En 1928-1929, qu’ils soient d’été ou d’hiver, le manteau Vionnet est vraiment à la pointe de la mode. Surtout ceux d’hiver dont les fourrures (un must have de l’époque) sont particulièrement prisées, comme le montre cet article de Vogue

…ou le fait que la majorité des images et photos parus concernent des manteaux

L’autre type de vêtements qui a les honneurs des pages modes et mondanité des magazines, sont les robes de mariée (avec des traînes et des voiles disproportionnés).
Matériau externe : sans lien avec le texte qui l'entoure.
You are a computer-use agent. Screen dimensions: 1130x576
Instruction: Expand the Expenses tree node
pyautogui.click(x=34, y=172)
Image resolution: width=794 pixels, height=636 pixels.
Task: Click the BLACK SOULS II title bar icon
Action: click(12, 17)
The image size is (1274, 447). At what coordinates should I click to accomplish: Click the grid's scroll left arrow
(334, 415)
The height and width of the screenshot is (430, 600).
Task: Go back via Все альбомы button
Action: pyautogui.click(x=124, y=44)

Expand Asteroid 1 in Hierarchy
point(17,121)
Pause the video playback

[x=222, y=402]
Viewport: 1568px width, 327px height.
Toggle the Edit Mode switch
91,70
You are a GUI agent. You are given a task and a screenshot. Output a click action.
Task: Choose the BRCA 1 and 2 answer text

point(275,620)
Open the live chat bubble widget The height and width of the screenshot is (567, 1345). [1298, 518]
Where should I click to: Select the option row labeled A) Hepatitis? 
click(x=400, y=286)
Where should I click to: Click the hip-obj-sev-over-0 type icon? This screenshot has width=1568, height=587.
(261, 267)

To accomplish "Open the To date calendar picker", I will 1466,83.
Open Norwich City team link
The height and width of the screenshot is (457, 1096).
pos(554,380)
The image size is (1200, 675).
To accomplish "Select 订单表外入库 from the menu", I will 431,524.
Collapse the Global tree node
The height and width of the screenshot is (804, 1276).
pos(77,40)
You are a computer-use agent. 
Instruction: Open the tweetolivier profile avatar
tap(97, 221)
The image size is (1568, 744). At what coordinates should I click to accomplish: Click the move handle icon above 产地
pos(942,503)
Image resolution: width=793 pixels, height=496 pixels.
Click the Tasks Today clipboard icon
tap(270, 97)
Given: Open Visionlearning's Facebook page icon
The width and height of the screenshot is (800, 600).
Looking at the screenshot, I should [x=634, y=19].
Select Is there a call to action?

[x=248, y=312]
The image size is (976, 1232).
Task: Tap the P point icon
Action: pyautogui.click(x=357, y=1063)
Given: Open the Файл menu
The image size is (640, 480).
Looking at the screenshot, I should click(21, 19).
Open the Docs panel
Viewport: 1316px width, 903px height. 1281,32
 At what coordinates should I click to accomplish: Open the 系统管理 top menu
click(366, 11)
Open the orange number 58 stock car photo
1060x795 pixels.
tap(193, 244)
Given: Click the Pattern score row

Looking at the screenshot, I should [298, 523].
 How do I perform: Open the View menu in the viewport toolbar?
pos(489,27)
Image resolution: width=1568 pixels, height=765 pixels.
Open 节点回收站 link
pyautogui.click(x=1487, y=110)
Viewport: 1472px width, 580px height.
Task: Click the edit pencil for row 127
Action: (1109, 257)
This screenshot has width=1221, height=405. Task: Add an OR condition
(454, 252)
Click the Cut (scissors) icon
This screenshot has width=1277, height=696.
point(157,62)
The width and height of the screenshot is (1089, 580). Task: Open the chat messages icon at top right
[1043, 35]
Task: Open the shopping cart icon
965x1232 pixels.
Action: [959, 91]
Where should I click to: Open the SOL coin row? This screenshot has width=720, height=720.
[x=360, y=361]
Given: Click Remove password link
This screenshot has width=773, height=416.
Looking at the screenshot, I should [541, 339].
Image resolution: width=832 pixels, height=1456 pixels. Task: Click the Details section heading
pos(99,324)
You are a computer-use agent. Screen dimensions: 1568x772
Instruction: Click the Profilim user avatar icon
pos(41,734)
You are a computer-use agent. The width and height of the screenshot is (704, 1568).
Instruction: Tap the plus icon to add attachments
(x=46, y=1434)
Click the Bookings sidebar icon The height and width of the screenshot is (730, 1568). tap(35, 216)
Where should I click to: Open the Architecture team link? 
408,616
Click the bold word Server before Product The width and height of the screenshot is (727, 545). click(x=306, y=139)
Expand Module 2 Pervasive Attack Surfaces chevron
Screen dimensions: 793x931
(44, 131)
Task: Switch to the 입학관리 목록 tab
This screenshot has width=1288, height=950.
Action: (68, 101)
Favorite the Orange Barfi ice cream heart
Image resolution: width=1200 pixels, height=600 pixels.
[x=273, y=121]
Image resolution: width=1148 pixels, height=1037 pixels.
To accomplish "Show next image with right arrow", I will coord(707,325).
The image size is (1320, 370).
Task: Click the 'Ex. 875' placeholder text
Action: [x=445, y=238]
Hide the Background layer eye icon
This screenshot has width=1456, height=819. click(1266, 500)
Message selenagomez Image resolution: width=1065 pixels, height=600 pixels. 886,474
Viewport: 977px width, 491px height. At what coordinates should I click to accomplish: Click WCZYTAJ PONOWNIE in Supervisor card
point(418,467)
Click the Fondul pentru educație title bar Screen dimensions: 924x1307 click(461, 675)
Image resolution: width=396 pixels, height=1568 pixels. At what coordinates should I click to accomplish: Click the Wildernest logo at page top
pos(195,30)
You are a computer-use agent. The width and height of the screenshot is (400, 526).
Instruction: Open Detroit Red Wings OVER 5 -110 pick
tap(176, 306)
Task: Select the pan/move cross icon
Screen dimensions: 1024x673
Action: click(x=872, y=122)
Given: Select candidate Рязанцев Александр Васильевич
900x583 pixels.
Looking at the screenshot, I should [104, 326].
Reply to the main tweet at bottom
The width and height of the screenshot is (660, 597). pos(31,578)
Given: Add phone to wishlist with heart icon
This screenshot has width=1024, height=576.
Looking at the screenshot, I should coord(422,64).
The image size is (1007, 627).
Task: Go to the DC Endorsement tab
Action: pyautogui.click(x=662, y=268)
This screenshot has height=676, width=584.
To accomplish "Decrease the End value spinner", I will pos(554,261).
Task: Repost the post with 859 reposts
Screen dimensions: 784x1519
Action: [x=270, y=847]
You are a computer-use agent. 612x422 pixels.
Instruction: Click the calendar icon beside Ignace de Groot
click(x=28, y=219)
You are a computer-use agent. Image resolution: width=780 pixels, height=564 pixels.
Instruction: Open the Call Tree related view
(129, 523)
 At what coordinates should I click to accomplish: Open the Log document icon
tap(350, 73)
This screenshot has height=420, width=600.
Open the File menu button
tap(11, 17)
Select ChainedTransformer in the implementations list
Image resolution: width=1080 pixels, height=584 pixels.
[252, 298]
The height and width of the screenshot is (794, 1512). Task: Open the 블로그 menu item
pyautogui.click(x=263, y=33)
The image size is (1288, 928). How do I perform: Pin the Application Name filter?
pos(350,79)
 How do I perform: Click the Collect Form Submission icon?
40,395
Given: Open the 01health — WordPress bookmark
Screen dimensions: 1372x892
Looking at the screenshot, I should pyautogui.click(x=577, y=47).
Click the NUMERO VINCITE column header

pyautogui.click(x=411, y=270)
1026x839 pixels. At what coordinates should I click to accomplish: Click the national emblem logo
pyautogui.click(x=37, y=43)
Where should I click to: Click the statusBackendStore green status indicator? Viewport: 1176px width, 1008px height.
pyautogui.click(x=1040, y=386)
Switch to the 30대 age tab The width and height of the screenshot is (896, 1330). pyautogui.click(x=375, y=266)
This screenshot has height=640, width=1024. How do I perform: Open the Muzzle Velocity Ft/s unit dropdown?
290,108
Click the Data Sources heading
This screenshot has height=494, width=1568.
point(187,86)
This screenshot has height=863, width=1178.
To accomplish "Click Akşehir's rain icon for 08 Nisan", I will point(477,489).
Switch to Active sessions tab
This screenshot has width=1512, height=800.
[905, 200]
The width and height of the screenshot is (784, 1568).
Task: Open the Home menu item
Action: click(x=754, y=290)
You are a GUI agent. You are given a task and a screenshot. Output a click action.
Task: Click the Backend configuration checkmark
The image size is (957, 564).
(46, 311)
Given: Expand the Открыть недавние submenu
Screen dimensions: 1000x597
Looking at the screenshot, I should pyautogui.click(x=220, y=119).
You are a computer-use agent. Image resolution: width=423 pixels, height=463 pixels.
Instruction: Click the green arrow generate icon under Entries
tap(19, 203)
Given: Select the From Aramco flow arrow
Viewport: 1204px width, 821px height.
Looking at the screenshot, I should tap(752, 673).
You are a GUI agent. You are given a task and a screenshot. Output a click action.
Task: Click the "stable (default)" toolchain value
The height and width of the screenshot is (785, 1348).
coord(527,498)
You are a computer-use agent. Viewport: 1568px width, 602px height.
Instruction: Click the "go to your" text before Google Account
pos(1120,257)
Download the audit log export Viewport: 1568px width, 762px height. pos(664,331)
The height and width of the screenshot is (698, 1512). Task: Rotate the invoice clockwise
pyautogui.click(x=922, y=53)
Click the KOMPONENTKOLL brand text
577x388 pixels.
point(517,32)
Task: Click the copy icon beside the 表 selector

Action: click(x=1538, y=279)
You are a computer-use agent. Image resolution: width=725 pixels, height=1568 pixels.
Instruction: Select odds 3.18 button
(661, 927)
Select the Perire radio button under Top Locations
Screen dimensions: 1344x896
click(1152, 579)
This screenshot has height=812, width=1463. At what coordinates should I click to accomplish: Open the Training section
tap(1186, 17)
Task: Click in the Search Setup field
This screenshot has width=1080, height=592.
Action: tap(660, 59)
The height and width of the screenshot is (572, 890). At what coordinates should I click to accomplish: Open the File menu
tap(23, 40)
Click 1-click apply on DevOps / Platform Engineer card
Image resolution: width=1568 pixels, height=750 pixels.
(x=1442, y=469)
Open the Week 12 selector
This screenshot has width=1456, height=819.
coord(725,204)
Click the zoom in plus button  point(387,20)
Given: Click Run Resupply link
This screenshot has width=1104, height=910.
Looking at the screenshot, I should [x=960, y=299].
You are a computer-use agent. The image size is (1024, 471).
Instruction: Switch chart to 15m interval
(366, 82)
Il est généralement difficile de savoir qui sont ces jeunes filles en blancs et ce qu’elles sont devenus. Mais parfois, on a quelques bribes d’histoire. C’est le cas pour Marie de Lloveras, dont on sait qu’elle est argentine et amie de Jorge Luis Borges, qui se marie à Bertrand de Faucigny-Lucinge, surnommé Prince de Cystria (1898-1943) qui est un pilote automobile français privé, gentleman driver sur des voitures Bugatti.

En 1929, on trouve aussi ce long article, dans le journal Gringoire du 22 février lié, à priori, à l’obtention d’une décoration par Madeleine Vionnet, qui en raconte plus sur sa vie ou son processus créatif.

UNE REINE DE LA MODE

Madeleine VIONNET

Son père avait été gendarme dans le Jura, puis employé d’octroi à Paris. Famille nombreuse. Petits moyens. A douze ans, la petite Madeleine a dû aller gagner sa vie. Un an d’apprentissage à l’œil, puis un an à dix sous par jour : juste de quoi s’offrir deux cafés-crème et deux croissants. Dix ans après, elle était première chez Doucet : quarante mille par an ; un contrat de trois ans. A l’expiration de ce contrat, Doucet fui offrit cent mille. Elle refusa, s’installa à son compte, d’abord rue de Rivoli, puis dans sa maison actuelle.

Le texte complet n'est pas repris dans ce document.